Geology & Paleantology
Rocks, formations & fossils along the UTB.
The Unaweep/Tabeguache Scenic and Historic Byway runs through the heart of the Uncompahgre Plateau. About 300 million years ago the area that is now the Plateau was uplifted into a mountain range known as the ancestral Rocky Mountains of “lJncompahgria.” Over time the mountain range was eroded down to its roots, furnishing the sand, gravel, and mud for the red rock formations of southwest Colorado. This process of erosion removed over one half billion years’ worth of material from the rock record, causing the Chinle Formation of the Triassic Period to lie directly on the Precambrian rocks. More information is included in the Mile Marker Tour section.

▶ Exercises:
A – List the materials that, according to the Uncompahgre Plateau geology text, the eroding mountain range supplied for the red rock formations of southwest Colorado.
B – Update the Uncompahgre Plateau geology text by giving the part between "Geology & Paleantology" and "Marker Tour section.", inclusive, with "Byway" changed to "Route".
C – Please continue the Uncompahgre Plateau geology text from its last sentence.

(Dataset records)
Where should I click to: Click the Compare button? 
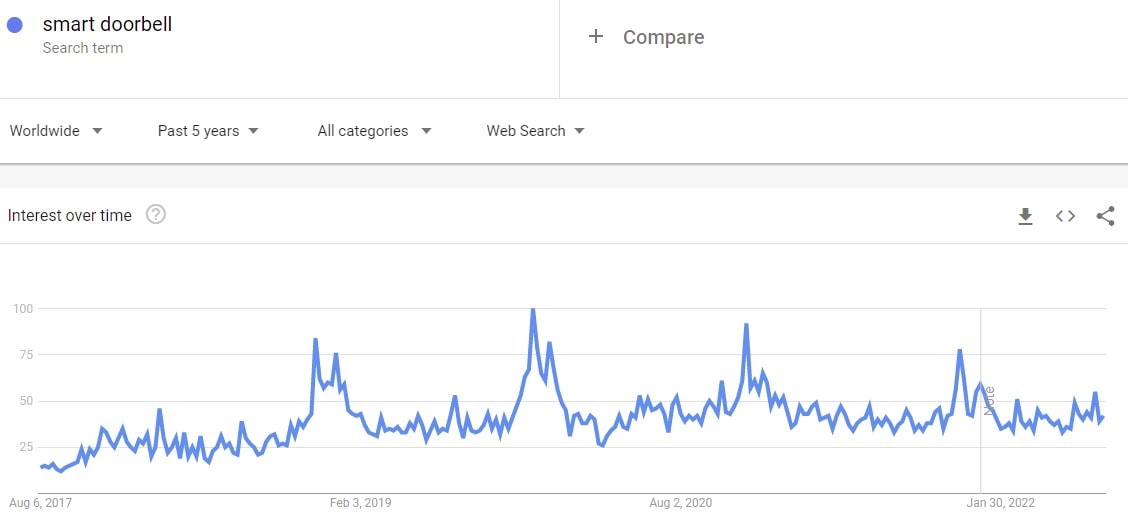point(663,37)
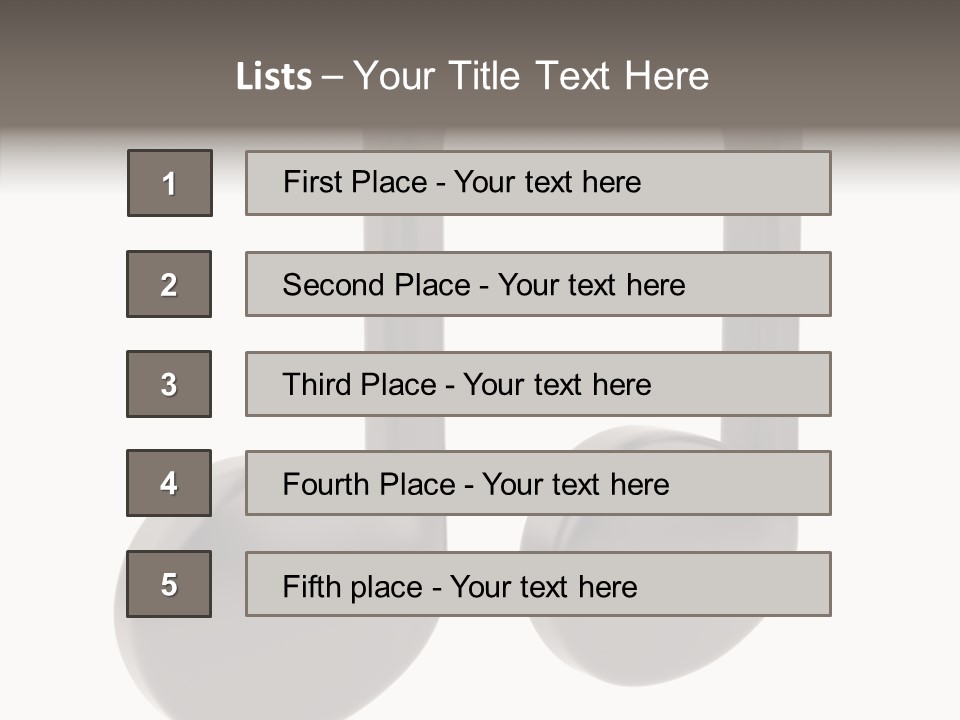The width and height of the screenshot is (960, 720).
Task: Click the words Fifth place
Action: (353, 587)
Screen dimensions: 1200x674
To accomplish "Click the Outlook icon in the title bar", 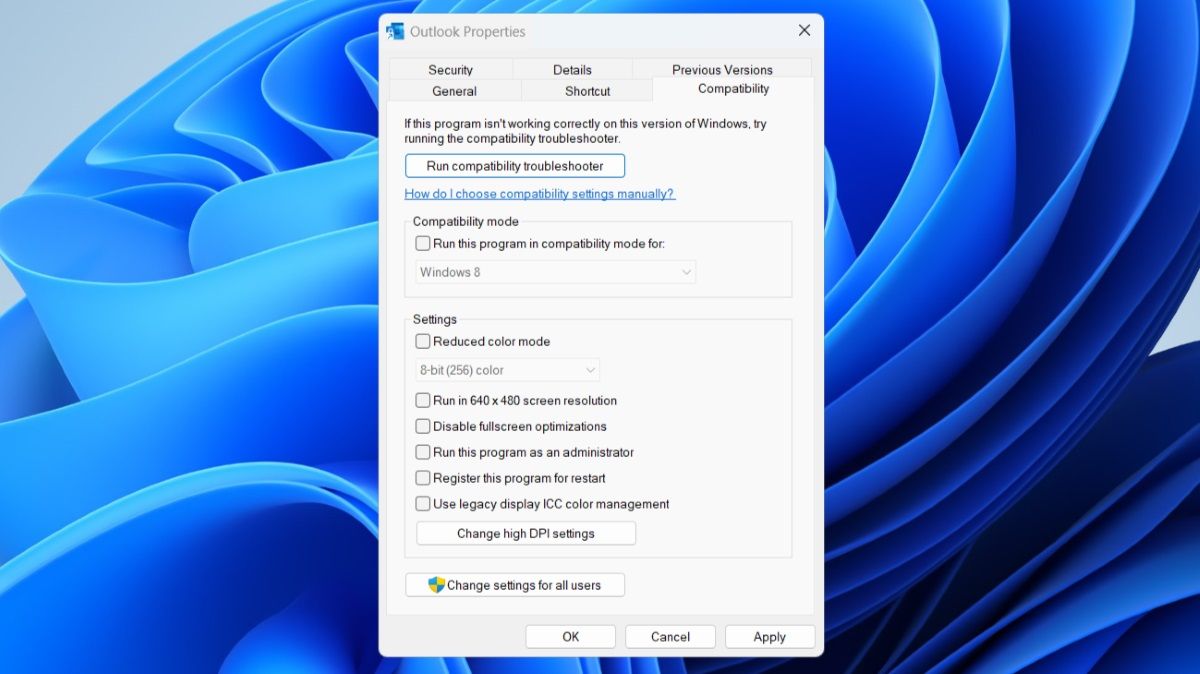I will click(395, 31).
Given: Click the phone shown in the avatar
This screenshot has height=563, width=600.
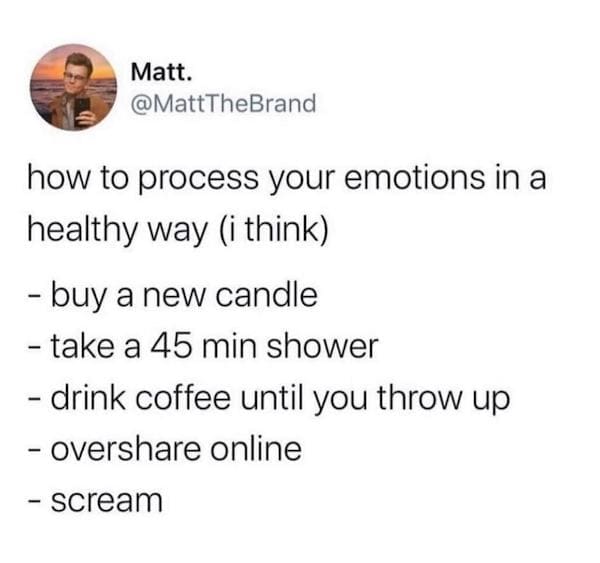Looking at the screenshot, I should [82, 108].
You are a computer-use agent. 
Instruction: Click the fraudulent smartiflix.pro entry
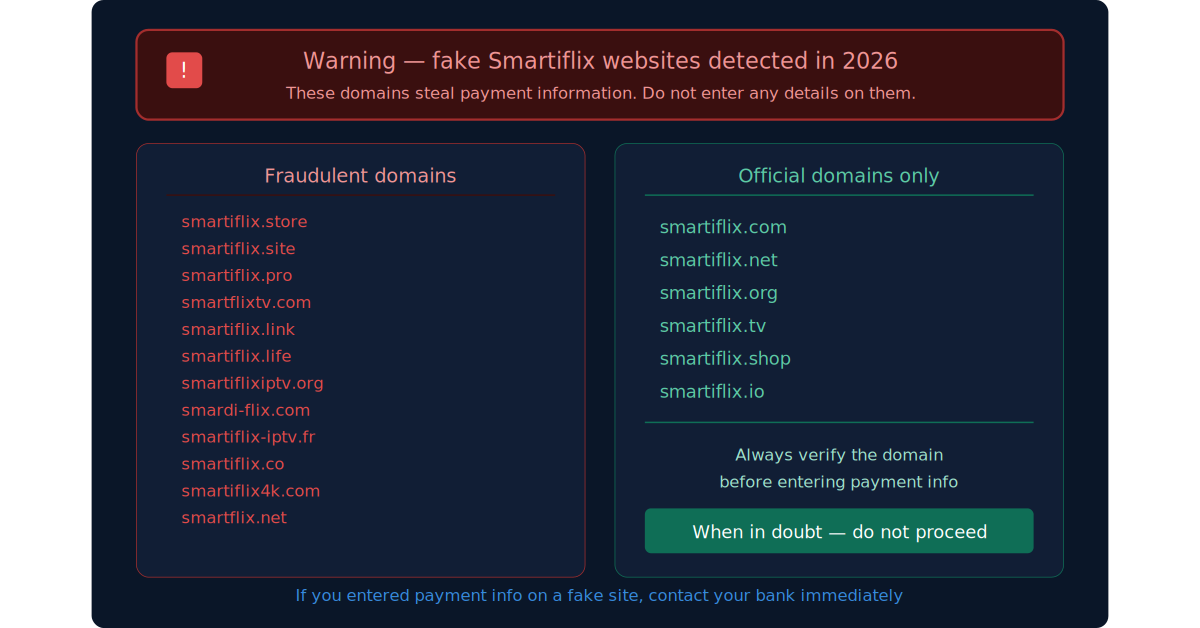point(237,275)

▶ Responses:
A – sand, gravel, mud

B –
Geology & Paleantology
Rocks, formations & fossils along the UTB.
The Unaweep/Tabeguache Scenic and Historic Route runs through the heart of the Uncompahgre Plateau. About 300 million years ago the area that is now the Plateau was uplifted into a mountain range known as the ancestral Rocky Mountains of “lJncompahgria.” Over time the mountain range was eroded down to its roots, furnishing the sand, gravel, and mud for the red rock formations of southwest Colorado. This process of erosion removed over one half billion years’ worth of material from the rock record, causing the Chinle Formation of the Triassic Period to lie directly on the Precambrian rocks. More information is included in the Mile Marker Tour section.

C –
Like the pages of a huge book, the rock layers along the Byway reveal information about environments and species that existed here in the ancient past. Well-preserved fossils of reeds, horsetails, ferns, conifer trees and cycads tell us the area was once a lush forest. Paleontologists have found partial skeletons of the Diplodocus and Camarasaurus, dinosaurs who thrived on the abundant plants. Tracks of small carnivorous dinosaurs have been found from Cactus Park to the Dolores River Canyon. Numerous fossils of shelled invertebrates provide a history of the huge seas and lakes that covered the area. In the cliffs around Placerville, nine new types of early amphibians and reptiles have been discovered. Fossil freshwater fish found in the vicinity of Paradox Valley has provided scientists with new information on the evolution of bony fish. Colorful fossilized trees and dinosaur bones were made into stone tools by prehistoric people. Later, fossils were collected by miners for their heavy concentration of uranium ore. Miners tell of piling fossil bones and trees in ore carts and sending them into the crusher at the Uravan mill. Today, fossils are protected by law and can only be collected with a permit.